Veteran of Ebola fight has 9-step plan to halt coronavirus spread in 5 weeks
Posted August 24, 2020 5:40 p.m. EDT
Updated August 24, 2020 7:18 p.m. EDT
Raleigh, N.C. — After almost six months since the first coronavirus cases appeared in North Carolina, the virus is still in control, based on the number of new infections statewide, and will be for the weeks and months ahead.
WRAL Investigates spoke to one expert who has a simple message to everyone who's tired of dealing the virus.
"The main thing is, if we do the right thing, it takes weeks," said Dr. Yaneer Bar-Yam, president of the New England Complex Systems Institute.
Bar-Yam and his colleagues say a simple nine-step plan can all but eliminate the virus. Several of those steps are already familiar, such as wearing masks in public, keeping a safe distance from others, protecting essential workers, making sure hospitals are prepared, increasing testing and encouraging people to improve their health habits.
History shows the plan can work – Bar-Yam consulted with international health leaders during an Ebola outbreak 15 years ago – but the key to turning the corner on the virus is to turn up the heat.
Bar-Yam said there are three key steps to defeat the coronavirus:
- Community involvement to lead the fight.
- Enacting travel restrictions beyond state or national limits.
"Taking responsibility of doing that is what matters and not waiting for some government person to give you guidelines that are going to be too weak because they’re trying to satisfy everyone," Bar-Yam said.
The logic is the community members can better hold themselves accountable with the mutual understanding that everyone needs to protect everyone else.
"The lockdown really is staying away from people. It doesn’t mean staying in the house," he said.
So, no more get-togethers with extended family, no more sleepovers with your children’s friends. Isolate yourself from others and venture out only when truly necessary.
"The basic idea is you want to separate areas," he said.
Create community bubbles where the same people visit the same stores. If you live in one county and have to go to work in another county, you can still do that.
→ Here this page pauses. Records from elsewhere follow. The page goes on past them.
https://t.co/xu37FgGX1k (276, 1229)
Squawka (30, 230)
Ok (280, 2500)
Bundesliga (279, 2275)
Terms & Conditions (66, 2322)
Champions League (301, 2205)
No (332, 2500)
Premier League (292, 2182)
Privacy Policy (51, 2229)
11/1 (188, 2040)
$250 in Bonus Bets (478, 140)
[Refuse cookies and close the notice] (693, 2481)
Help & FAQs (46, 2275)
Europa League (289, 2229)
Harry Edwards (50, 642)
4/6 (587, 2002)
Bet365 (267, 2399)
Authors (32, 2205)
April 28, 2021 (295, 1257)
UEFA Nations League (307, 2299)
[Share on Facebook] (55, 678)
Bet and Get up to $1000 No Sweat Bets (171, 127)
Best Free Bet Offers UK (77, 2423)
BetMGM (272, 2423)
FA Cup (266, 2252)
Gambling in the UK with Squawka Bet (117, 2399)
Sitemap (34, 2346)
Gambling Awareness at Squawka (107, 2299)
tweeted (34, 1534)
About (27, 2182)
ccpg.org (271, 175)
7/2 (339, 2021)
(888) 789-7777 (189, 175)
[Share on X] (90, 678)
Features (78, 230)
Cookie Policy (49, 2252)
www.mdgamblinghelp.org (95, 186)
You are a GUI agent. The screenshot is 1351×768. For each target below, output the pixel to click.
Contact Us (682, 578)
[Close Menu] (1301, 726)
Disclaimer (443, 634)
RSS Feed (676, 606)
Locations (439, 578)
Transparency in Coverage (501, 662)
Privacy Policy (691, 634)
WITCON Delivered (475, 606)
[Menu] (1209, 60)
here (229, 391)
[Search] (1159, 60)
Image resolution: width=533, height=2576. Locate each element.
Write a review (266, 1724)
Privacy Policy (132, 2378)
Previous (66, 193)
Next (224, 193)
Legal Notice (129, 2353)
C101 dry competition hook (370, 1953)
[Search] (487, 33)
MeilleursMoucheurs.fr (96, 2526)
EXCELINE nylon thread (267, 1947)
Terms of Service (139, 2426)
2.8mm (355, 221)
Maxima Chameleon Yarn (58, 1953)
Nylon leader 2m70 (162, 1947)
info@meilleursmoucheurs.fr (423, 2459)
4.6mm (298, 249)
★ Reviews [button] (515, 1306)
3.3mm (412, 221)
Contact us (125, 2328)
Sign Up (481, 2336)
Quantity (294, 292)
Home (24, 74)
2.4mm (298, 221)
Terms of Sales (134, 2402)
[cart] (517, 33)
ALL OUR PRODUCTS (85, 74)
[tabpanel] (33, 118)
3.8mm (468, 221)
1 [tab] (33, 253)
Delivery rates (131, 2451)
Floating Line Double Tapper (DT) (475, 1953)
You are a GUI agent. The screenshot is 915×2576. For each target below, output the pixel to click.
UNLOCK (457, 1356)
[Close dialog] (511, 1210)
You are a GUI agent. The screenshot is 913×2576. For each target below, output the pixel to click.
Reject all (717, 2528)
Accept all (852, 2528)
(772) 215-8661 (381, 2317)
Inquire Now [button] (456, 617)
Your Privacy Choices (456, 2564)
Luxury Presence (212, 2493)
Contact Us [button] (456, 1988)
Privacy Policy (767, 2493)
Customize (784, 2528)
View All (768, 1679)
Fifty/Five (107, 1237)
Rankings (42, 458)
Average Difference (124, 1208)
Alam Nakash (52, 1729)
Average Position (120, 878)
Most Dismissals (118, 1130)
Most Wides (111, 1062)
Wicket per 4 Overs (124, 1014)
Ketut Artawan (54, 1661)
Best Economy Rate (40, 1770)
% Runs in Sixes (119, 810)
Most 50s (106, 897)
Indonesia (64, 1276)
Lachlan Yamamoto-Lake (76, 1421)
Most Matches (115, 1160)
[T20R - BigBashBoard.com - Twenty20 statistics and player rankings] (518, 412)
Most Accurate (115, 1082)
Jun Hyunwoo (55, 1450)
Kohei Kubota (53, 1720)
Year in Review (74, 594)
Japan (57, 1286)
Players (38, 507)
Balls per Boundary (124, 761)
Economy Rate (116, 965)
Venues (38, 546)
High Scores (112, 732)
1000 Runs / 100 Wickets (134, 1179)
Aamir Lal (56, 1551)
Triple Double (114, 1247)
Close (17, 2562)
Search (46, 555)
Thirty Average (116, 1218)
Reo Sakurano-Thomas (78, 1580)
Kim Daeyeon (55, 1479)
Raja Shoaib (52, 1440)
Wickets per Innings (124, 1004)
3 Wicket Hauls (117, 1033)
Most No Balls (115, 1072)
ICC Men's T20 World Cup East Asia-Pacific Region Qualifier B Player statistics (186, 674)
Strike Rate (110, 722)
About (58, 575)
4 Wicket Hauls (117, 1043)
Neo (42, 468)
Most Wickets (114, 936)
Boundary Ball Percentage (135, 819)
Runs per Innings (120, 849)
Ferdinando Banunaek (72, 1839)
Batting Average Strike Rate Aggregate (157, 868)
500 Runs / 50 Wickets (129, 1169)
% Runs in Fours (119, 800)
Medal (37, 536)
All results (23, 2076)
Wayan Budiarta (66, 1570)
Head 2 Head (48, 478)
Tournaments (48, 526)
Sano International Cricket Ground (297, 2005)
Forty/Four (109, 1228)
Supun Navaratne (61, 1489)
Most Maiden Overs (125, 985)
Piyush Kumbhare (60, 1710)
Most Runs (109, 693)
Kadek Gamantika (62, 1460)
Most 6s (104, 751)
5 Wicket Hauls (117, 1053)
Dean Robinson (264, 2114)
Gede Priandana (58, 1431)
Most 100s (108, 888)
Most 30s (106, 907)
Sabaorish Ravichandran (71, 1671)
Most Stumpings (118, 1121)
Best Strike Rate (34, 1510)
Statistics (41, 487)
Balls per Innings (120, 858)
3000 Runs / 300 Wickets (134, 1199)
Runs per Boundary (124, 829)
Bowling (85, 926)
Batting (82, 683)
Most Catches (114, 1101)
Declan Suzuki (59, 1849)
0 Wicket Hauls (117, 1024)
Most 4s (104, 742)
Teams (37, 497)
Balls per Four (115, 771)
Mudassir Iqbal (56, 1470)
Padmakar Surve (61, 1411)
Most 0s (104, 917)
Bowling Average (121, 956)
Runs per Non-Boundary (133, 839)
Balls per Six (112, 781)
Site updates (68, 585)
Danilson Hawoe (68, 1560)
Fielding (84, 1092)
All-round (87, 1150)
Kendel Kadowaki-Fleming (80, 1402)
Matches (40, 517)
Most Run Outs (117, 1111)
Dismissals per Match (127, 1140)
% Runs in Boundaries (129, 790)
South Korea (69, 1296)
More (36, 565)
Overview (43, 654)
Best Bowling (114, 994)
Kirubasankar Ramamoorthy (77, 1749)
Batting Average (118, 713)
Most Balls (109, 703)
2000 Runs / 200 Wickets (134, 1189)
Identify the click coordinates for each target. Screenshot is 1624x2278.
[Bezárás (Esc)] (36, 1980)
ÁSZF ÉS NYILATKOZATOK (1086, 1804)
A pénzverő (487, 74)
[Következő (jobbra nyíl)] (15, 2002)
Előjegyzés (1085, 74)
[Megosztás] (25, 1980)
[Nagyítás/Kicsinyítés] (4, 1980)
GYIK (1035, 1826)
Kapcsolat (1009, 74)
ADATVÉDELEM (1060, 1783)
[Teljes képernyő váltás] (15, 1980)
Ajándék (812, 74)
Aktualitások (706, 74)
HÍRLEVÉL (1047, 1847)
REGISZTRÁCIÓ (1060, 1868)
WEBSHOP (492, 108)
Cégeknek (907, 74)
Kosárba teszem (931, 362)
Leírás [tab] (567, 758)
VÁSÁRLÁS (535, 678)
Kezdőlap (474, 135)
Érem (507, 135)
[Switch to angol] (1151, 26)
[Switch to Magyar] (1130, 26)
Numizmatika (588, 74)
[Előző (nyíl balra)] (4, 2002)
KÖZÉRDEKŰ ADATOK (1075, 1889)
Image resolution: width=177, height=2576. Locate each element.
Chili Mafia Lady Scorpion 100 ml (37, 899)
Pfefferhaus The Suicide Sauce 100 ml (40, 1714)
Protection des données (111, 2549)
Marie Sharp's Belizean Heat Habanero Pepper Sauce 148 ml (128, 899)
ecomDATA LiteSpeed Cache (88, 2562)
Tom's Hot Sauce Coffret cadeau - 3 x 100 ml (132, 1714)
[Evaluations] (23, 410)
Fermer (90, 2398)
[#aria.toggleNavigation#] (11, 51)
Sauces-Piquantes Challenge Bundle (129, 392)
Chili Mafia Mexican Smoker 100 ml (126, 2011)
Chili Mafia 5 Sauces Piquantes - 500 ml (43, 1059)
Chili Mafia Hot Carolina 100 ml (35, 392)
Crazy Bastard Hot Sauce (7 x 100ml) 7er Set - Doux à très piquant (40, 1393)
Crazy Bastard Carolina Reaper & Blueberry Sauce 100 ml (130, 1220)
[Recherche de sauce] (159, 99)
The key is not going out for lunch or shopping during breaks. Travel to work and back to home. Nothing else.
The goal is to start small and create "green zones" where the virus level is so low, it’s manageable.
"Get to the point where you’ve reduced the fire, and you only have it in a few places, Bar-Yam said. "Then, you pounce on it, and you get rid of it."
Gov. Roy Cooper has repeatedly said the virus knows no boundaries. While that’s true, people can create boundaries and follow them.
"The point is it’s not unreasonable. It really isn’t," Bar-Yam said.
He said 15 counties in North Carolina are already green zones with minimal community spread for 14 days. The two counties doing the worst, according to Bar-Yam’s data, are Cumberland County and Guilford County.
To show that travel restrictions work, New York, Connecticut, New Hampshire, Massachusetts, Connecticut and others have strict rules that call for 14-day quarantines or proof of a negative test for all incomers, and all have low infection curves. In fact, New York now averages about 400 fewer cases a day than North Carolina.
Likewise, countries like New Zealand and Greece and regions of Italy and the Netherlands have followed Bar-Yam's plan and stopped the virus spread.
Although there were recent reports of a new spike of cases in New Zealand, the island nation’s new daily cases range from five to 13 a day, and Bar-Yam said those small fires can quickly be contained and extinguished.
The U.S. could do the same thing starting at a grassroots level, he said, contending that a five-week, full-court press works if everyone follows all of the rules. Quicker test turnaround times is a key component, and fewer cases would lead to faster test results to identify and isolate new cases.
"We’ve been at it, you know, six months? And at any moment in time, if we made the decision to get rid of it, we would be five weeks, we’d be done with it," Bar-Yam said. "The point is, if you put all the pieces together, it now works fast."